In the event, the submission concentrated almost entirely on the period of actual custody. Counsel drew attention to the decision of the Queensland Court of Appeal in R v Newton,[5] where Chesterman JA (in dissent in the result) said that the cases discussed in the principal judgment of Atkinson J:
establish that the range of penalty, which is quite wide, is between two and two and a half years’ imprisonment, with between three and nine months to be spent in actual custody.[6]
The submission for the present applicant was that the sentence imposed on her should have been at the low end of that range, that is, the judge should have required that no more than three months be served in actual custody before the applicant was eligible for release on recognisance.
[5](2010) 199 A Crim R 288; [2010] QCA 101.
[6]Ibid [17] (Chesterman JA).
There are several difficulties with this submission. The first is that Chesterman JA was using the term ‘range’ in its conventional sense, that is, to refer to the range reasonably open to the sentencing judge in the circumstances of that particular case. A range thus identified has no application beyond the case at hand. Earlier in his reasons, having pointed out that a precise comparison between cases was impossible, his Honour had said:
What is possible is an examination of cases to discern a range within which the sentencing discretion is to be exercised.[7]
[7]Ibid [4] (Chesterman JA).
Secondly, the specific terms in which the submission was expressed — that the period of actual custody in this case should have been three months rather than five — reveal its incurable flaw. The decision as to how much of a term of imprisonment should actually be served is quintessentially discretionary. As Atkinson J said in Newton, in a passage to which counsel drew our attention:
a sentencing judge has a very wide discretion as to the appropriate period of imprisonment, if any, which must be served before an offender is released on recognisance.[8]

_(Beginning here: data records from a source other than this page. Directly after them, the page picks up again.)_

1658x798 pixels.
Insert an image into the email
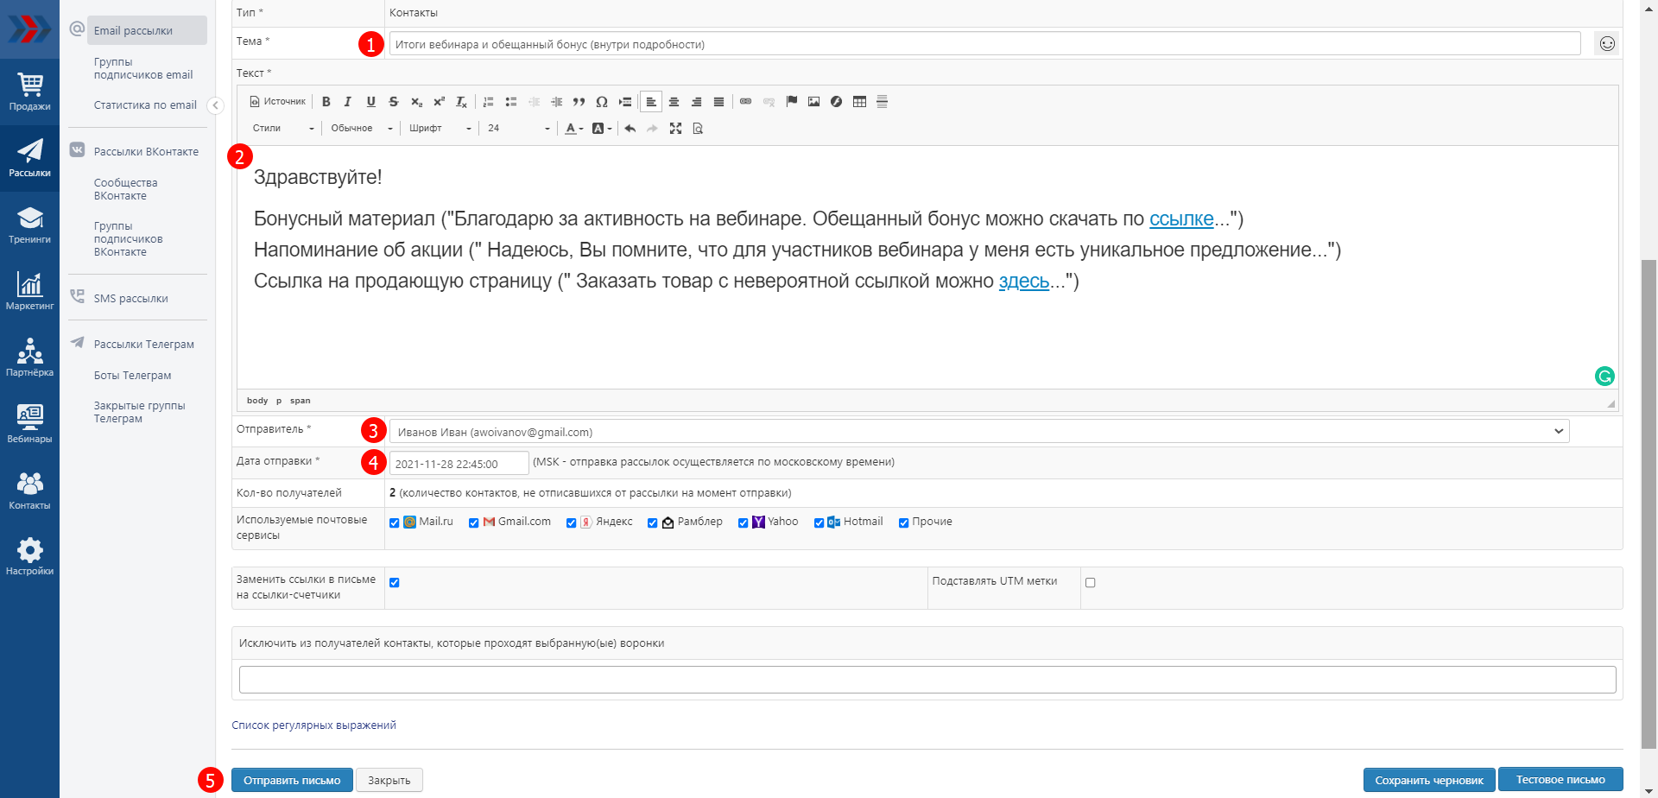(x=813, y=102)
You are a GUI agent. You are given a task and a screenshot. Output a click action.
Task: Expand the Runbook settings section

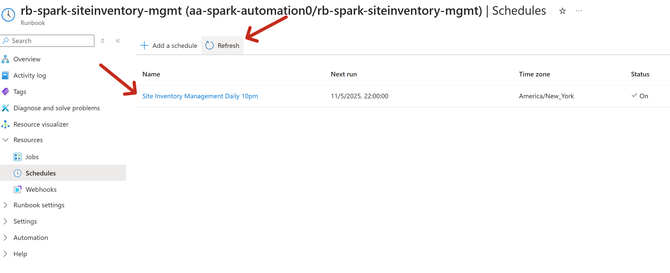pos(5,205)
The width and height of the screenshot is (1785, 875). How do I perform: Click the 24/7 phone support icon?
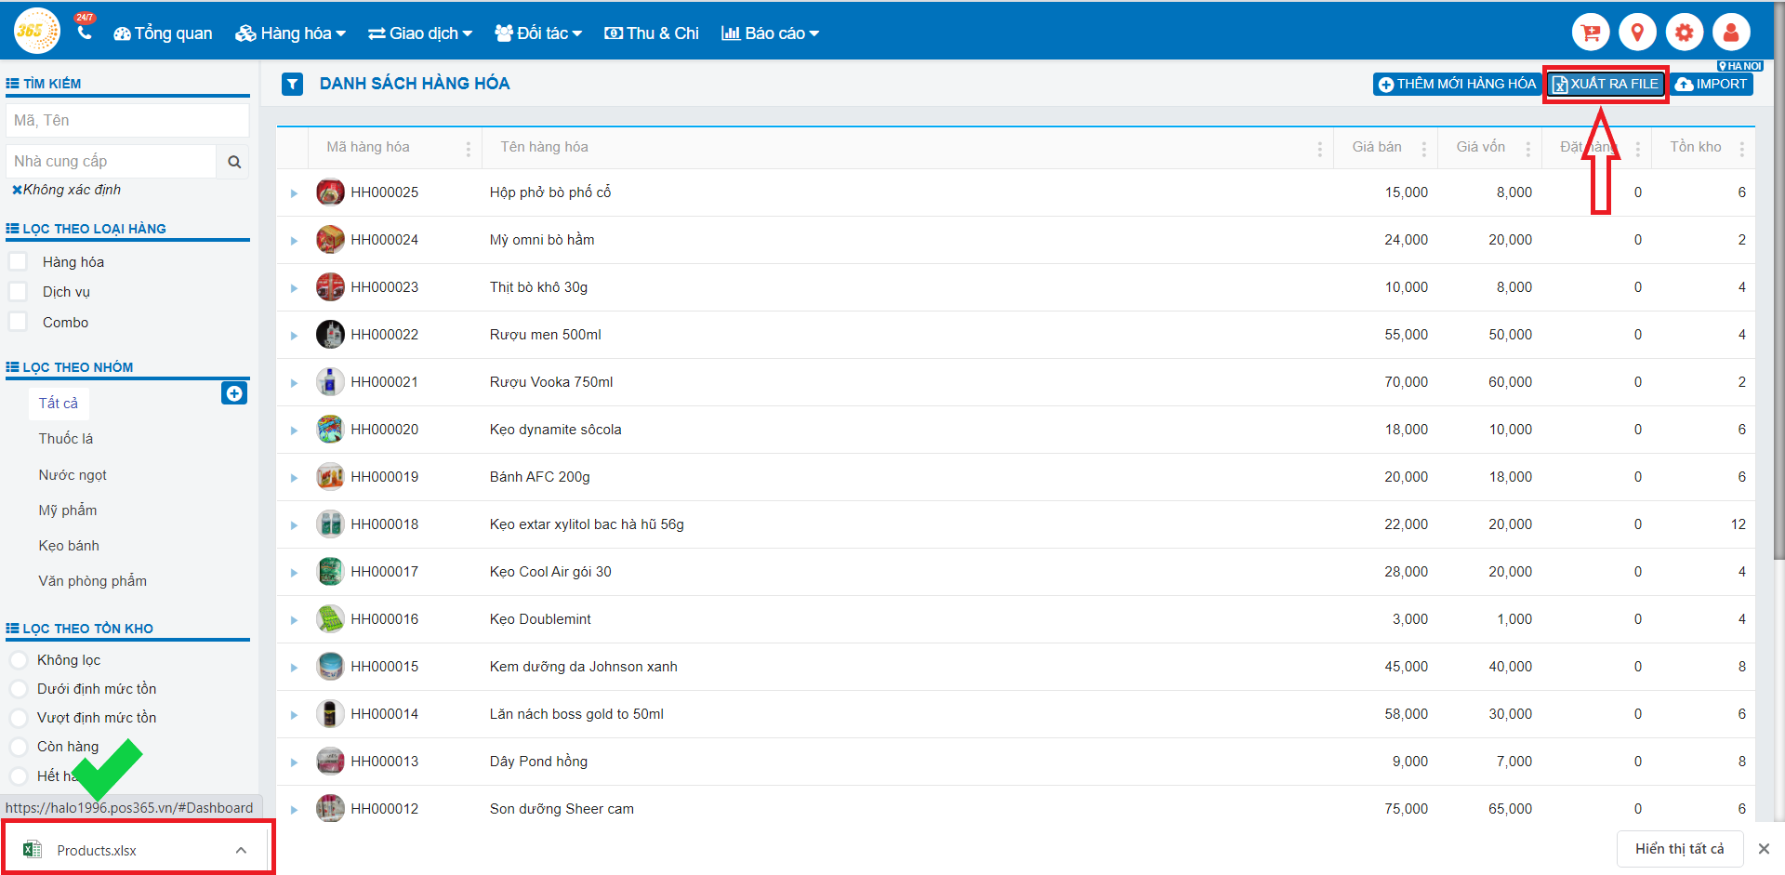85,33
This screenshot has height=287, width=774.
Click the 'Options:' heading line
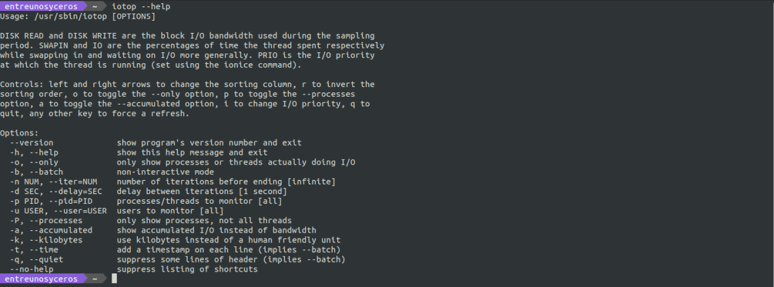[19, 133]
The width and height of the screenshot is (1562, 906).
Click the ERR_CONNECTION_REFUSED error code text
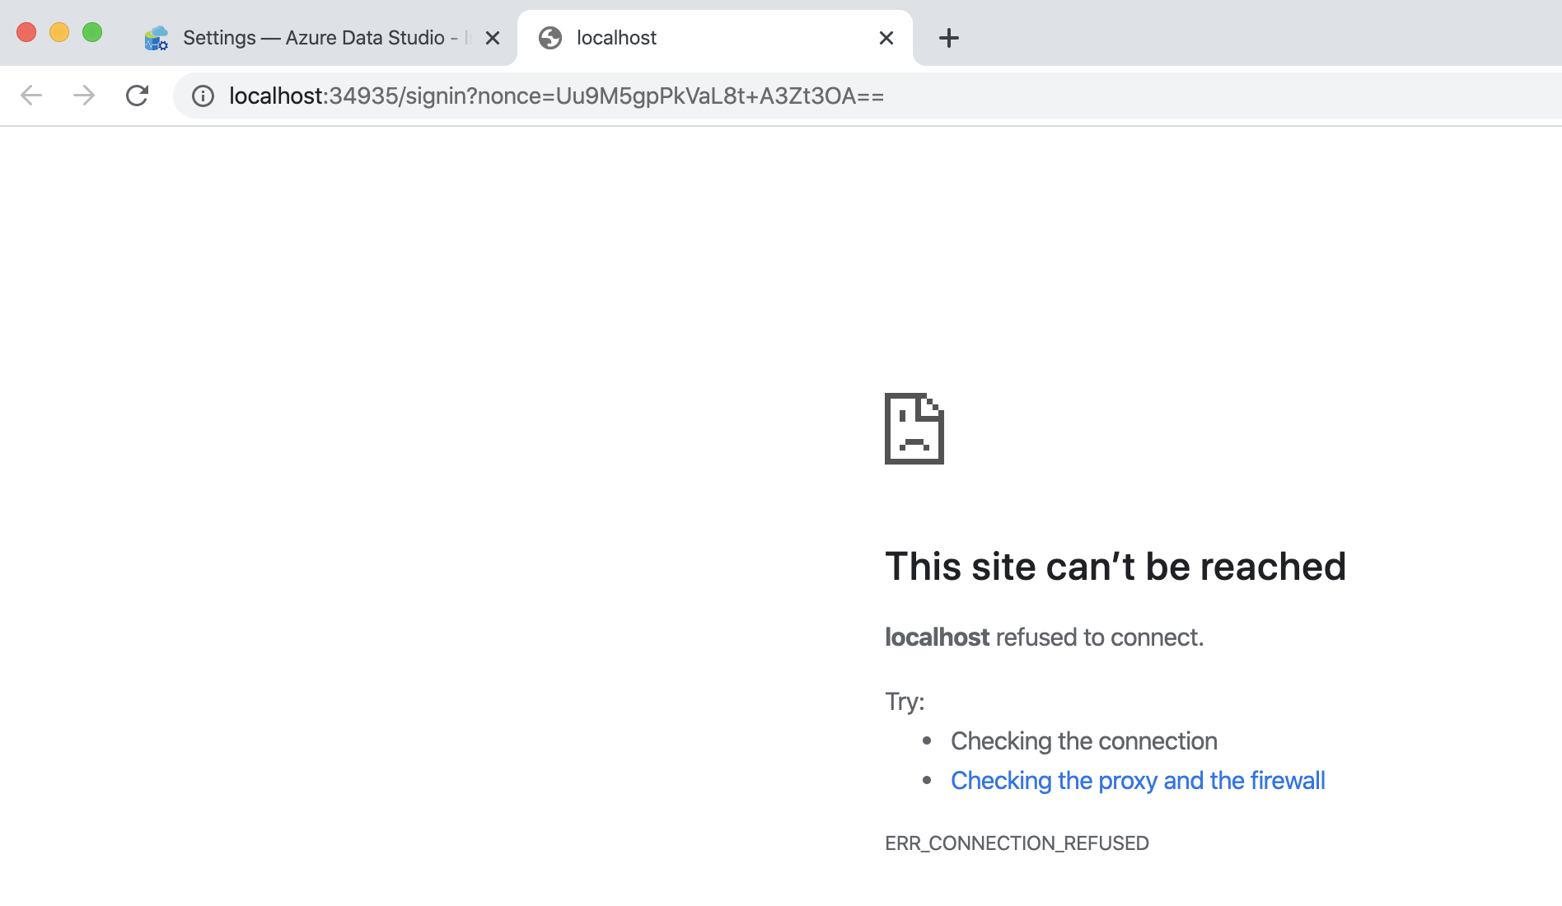click(1017, 843)
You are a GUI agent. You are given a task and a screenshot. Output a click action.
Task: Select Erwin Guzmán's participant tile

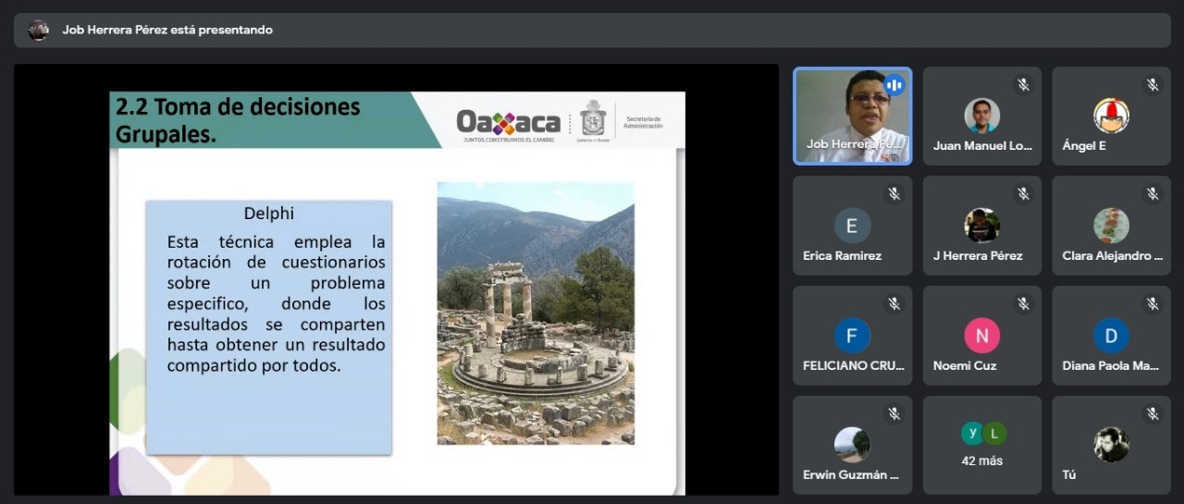[852, 445]
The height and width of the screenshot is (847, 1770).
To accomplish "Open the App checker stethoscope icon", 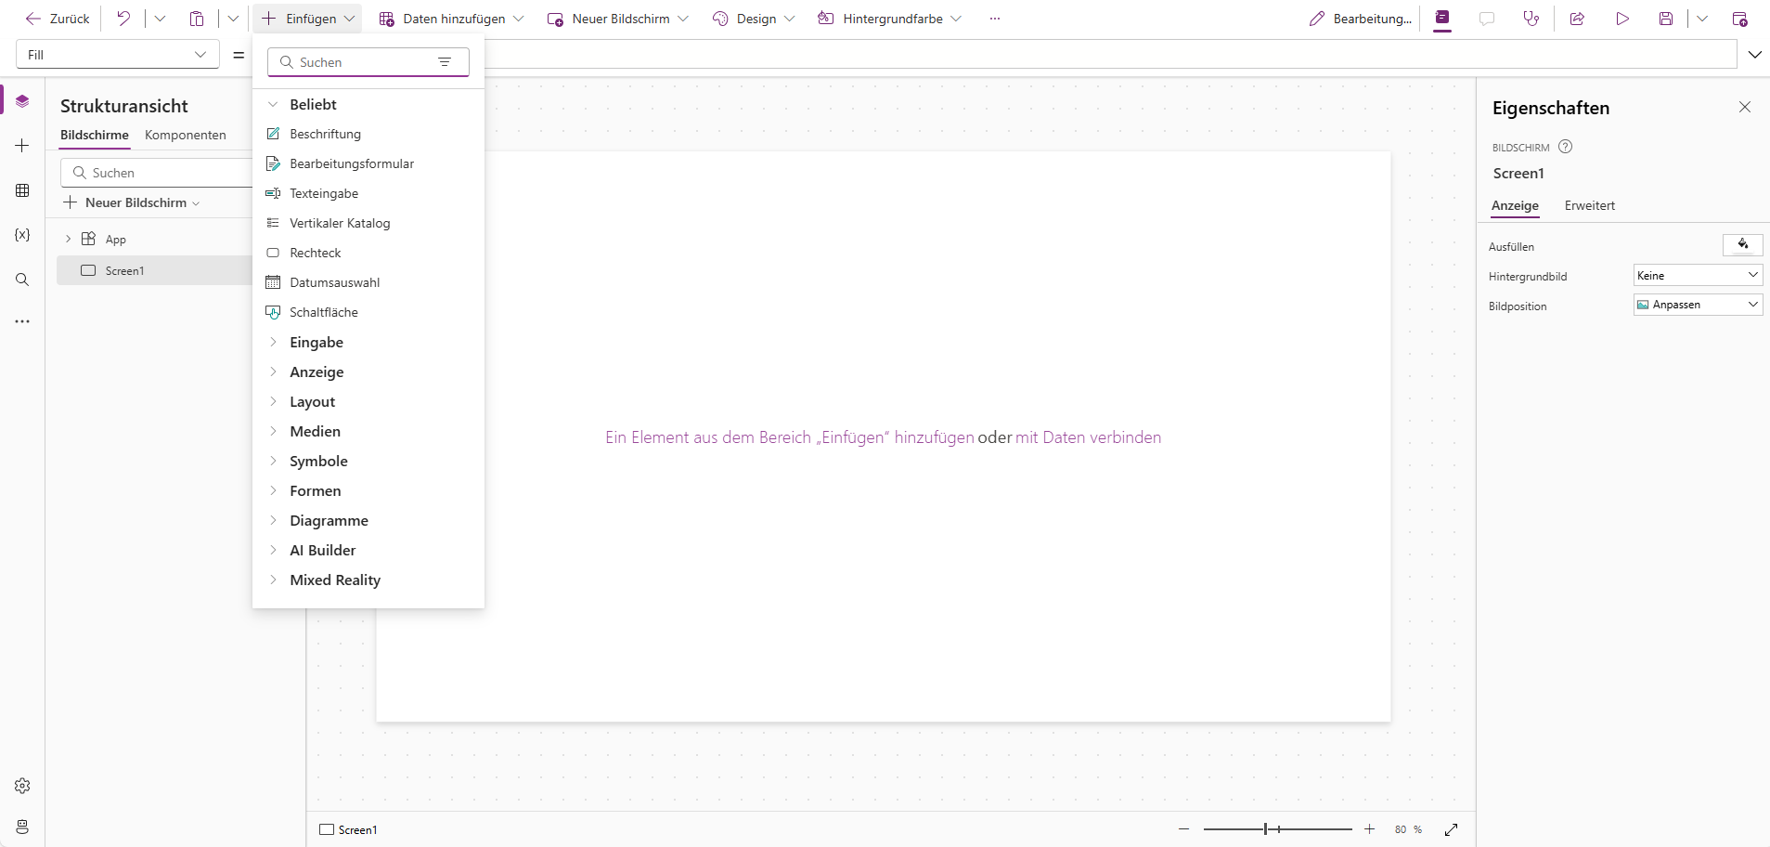I will click(1531, 19).

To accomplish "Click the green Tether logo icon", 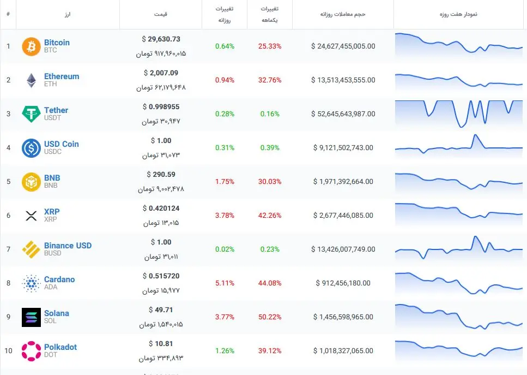I will [x=31, y=114].
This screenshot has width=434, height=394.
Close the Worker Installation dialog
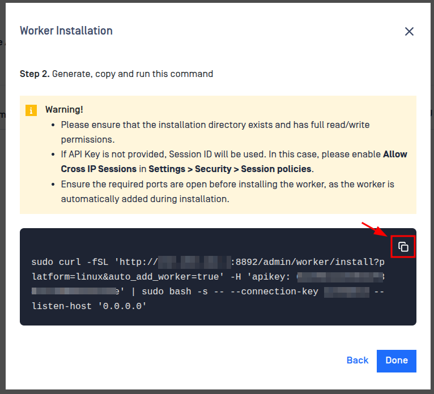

[8]Ibid [39] (Atkinson J).
After expressing agreement with that statement, Chesterman JA said:
The breadth of the discretion, of course, increases an applicant’s difficulty in persuading a court that a sentence is manifestly excessive beyond the permissible range of sentence. An applicant who seeks a reduction of sentence must demonstrate not that another sentence might have been appropriate, or even more appropriate than the one imposed. An application for leave to appeal against sentence cannot succeed unless the applicant demonstrates that the sentence actually imposed was not appropriate at all: that it was manifestly excessive because it was beyond the permissible range of discretionary judgment.[9]
[9]Ibid [3] (Chesterman JA) (emphasis in original).
His Honour’s explanation of the manifest excess ground is, of course, entirely consistent with the well-established principles laid down in the decisions of this Court.[10] In the present case, it is simply not tenable to argue that the decision to require the applicant to serve (only) five months of a 20 month sentence was ‘beyond the permissible range of discretionary judgment’.
[10]See, for example, Clarkson v The Queen (2011) 32 VR 361, 384 [89]; [2011] VSCA 157 (Maxwell ACJ, Nettle, Neave, Redlich and Harper JJA).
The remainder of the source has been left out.